FISHING THE HIGH SIERRA
Early morning has come to the valley and it's nice outside for now, but I know it won't last. The Sierra calls my name, "Come, its cool here, this is a good day to breathe clean air."
So, I pack up a lunch and head out up the hill to Kings Canyon National Park. My car is the only one waiting at the entry station. Quickly I affix the required sticker and head to Big Meadow and beyond, to a secret trailhead that only a select few know about. I cross a scary looking bridge thinking that it hasn't collapsed under my truck yet, then ascend a one lane dirt road, slipping it into four wheel drive to smooth out the bumps. Arriving at the secret trailhead, I find a Prius covered with dew proving that it has spent the night here. Funny, it that looks as if it has maybe 4 inches of ground clearance.
There are many entries in the trailhead log at my secret spot, none of them showing anyone intending to spend the night. Did the Prius driver not sign the log, or is he on a multiday trip that was supposed to have lasted only a few hours? No way to know.
I look at my watch; time my trip to this nearby lake, 38 minutes to hike from civilization to wilderness. Well, sort of wilderness. This is a chosen destination for many day hikers and overnight campers as well. Nevertheless, it is a world away from Fresno. Cool breezes blow, trout are seen rising and cruising the shallows, bird song replaces traffic noise, and a granite monolith rises nearby. I quickly rig up my rod, and begin circling the lake, casting here and there. I soon realize I am not only the predator but prey as well as I enter a swampy side of the lake and stir up the hungry mosquitoes. A quick trip back to my pack, a few sprays of Deet, and I'm back in business.
A school of trout circle, dorsals out of the water. They are like miniature sharks, happily inhaling some unseen and unknown unfortunate insect, so I toss out my offering, only to be rejected. Whatever they are after it must not look like what I have. I try casting to another spot, and a trout darts across ten feet of water to inhale my phony insect. It puts on a spectacular display of aerobatics, identifying it as a rainbow. This fish is not large, but it is fat, healthy, and strong. Evidently, there is plenty of trout fare available here.
Soon there is another take, not as enthusiastic but not difficult to detect. This one heads for the bottom of the lake instead of the sky. Brookie, I think and sure enough, a well fed brook trout soon comes to hand, gets admired for a moment, is released and quickly darts away and down, out of sight.
After several strikes, jumps, releases, some at long distance, it's time to think of lunch. A couple of day hikers have taken up residence near my pack, also having lunch.
"We didn't notice it there, didn't mean to intrude."
"That's OK, no problem."
We chat for a while, and then they head back. A tiny black headed bird soon takes their place, also intent on lunch. His favorite fare appears to be dragonflies, and he eats heartily.

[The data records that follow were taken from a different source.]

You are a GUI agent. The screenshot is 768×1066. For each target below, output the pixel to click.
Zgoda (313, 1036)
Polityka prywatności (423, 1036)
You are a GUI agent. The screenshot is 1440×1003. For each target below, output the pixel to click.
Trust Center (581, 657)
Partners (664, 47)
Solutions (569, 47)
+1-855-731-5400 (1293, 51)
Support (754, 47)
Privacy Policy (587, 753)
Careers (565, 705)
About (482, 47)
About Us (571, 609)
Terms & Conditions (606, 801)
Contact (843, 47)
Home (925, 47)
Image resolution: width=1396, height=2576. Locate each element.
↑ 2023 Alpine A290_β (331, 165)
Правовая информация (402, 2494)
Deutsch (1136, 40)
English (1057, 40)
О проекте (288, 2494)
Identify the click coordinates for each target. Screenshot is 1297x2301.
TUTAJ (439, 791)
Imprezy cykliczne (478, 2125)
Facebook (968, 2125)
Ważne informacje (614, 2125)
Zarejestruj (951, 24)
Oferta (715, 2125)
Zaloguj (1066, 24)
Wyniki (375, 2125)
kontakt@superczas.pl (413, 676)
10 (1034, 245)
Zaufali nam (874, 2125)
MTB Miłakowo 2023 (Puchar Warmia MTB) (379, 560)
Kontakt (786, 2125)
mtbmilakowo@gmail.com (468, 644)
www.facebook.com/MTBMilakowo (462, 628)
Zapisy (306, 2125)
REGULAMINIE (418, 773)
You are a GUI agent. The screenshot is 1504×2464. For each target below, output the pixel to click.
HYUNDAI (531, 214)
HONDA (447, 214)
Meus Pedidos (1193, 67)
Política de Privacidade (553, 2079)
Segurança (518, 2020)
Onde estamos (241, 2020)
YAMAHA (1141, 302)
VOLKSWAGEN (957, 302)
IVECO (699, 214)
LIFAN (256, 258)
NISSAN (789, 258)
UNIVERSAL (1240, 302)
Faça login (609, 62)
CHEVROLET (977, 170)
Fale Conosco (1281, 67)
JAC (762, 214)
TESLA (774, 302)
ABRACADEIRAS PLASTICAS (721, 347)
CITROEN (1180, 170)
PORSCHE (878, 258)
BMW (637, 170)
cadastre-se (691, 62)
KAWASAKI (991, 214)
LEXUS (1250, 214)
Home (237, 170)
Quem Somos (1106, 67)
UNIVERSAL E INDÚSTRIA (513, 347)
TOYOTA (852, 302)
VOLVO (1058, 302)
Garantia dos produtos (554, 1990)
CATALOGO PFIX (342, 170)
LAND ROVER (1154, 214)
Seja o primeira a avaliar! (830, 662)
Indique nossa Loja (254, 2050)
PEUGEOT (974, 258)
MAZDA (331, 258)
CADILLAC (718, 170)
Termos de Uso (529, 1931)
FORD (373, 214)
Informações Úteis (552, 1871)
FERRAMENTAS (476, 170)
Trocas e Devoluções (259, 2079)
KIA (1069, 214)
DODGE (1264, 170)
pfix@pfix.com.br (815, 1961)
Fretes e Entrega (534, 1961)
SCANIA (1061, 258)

A whir of wings, too large to be an insect, too small to be a helicopter, is heard nearby. A brightly colored hummingbird hovers a yard or so over my head, showing off bright iridescent greens and reds. In a second or less, it has decided that my red shirt is not a flower after all, and it disappears into the woods.
At first glance, the High Sierra may appear stark, almost lifeless. It is, after all, covered with snow much of the time. The growing seasons are short, frost and storms are normal, barren granite common, and yet a living jewel that measures its weight in grams and can starve to death in a matter of hours flourishes here.
I made one more trip around the lake, another dozen or so catches and releases, and it's time to head back. A hundred yards down the trail I meet a couple of backpackers, breathing hard under heavy packs.
"Is this the trail to Weaver Lake"?
"Yes, it is. You're almost halfway there." Chagrin at my blatant lie.
"No," I correct myself. "It's about a hundred yards ahead" Laughter. Of course, they knew that all along. Sure they did.
Halfway back, I meet a permanent resident, a marmot standing next to a cleft in the rock regarding me. How close, I wonder, will he let me get before he goes into his safe hiding spot? The answer turns out to be about ten feet, rather close for a creature far from the top of the food chain. Perhaps he has learned that humans are harmless, at least to marmots, and that a few of them will throw food.
Back at my secret trailhead, there is a half dozen or so vehicles. The Prius is gone, presumably driven out by its owner who was not, after all, lost in the Sierra.
Nearby Weaver Lake is a good destination for an easy day hike to a High Sierra lake populated by fat brook and rainbow trout.